For more than 10 years, the days have been stable. I could count on them. Even when I didn’t make it out to the curb with the cans, the steady rumbling of the truck down the street and the banging of trash and cans brought me a sense of peace, even in the panic to figure out if there was enough time to get the cans out to the curb. Where so much has changed in my life, I honestly felt at least the garbage days were solid fixtures that I could count on… Something to arrange my weeks by, like the scaffold that holds a piece of art together. I am in no way implying that my life is art, since that only happens on weekends, and today is Friday.
By the way, Friday used to be the day that I would keep a lingering thought in my head. Clear the fridge, take out the recycle, walk the cans out so that they get picked up early in the morning when the truck comes. Don’t forget to do that this evening. The space in my head is still there; however, now it is filled with this message. Wrong! Wrong! Wrong! They’ve moved the date. The scaffolding around which you’ve built the last 10 years is gone! Gone! Gone!

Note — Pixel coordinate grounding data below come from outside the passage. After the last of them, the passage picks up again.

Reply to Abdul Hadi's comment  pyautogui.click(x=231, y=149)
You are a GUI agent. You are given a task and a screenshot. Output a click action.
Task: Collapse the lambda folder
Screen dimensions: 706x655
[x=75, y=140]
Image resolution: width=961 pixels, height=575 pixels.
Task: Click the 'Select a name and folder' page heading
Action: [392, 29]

In the small recesses of my brain, I find solace in the fact that, while I was growing up, my new garbage days were my old garbage days. As a child, I remember putting the trash out early in the morning before school on Mondays and Thursdays. While I would often dread the start of the week, every Thursday growing up was sacred time. It was Holy Thursday. My mom was off from work on Thursdays. She would be home when I rushed out with the garbage cans in the morning before school. She would rest that day, run errands, and be there when I got home. She let it be known at her work that she would rather not trade her days, so people didn’t bother to ask unless it was really important. She got Thursdays and every other weekend off. That was the scaffolding that I built my childhood around.
When I moved away to new garbage collection dates, I recognized that I was the one that moved. I knew that I had to settle into this new scaffolding… Wednesdays and Saturdays.
It has been less than a month with Mondays and Thursdays, but I still long for those things that I can count on. I’m now trying to figure out if the garbage trucks come early or late in the day. Do I have time in the morning to put out the trash? or should I do it in the evening? So much in life keeps disappearing and changing. I miss the time, not long ago, when I could count on the garbage collection days staying the same.
Now I know the truth, everything … everything … everything is subject to change.
My mother is gone now, but Mondays and Holy Thursdays have returned.
Maybe life knew that you needed Holy Thursdays back, and so it is, and so it will be, until you heal.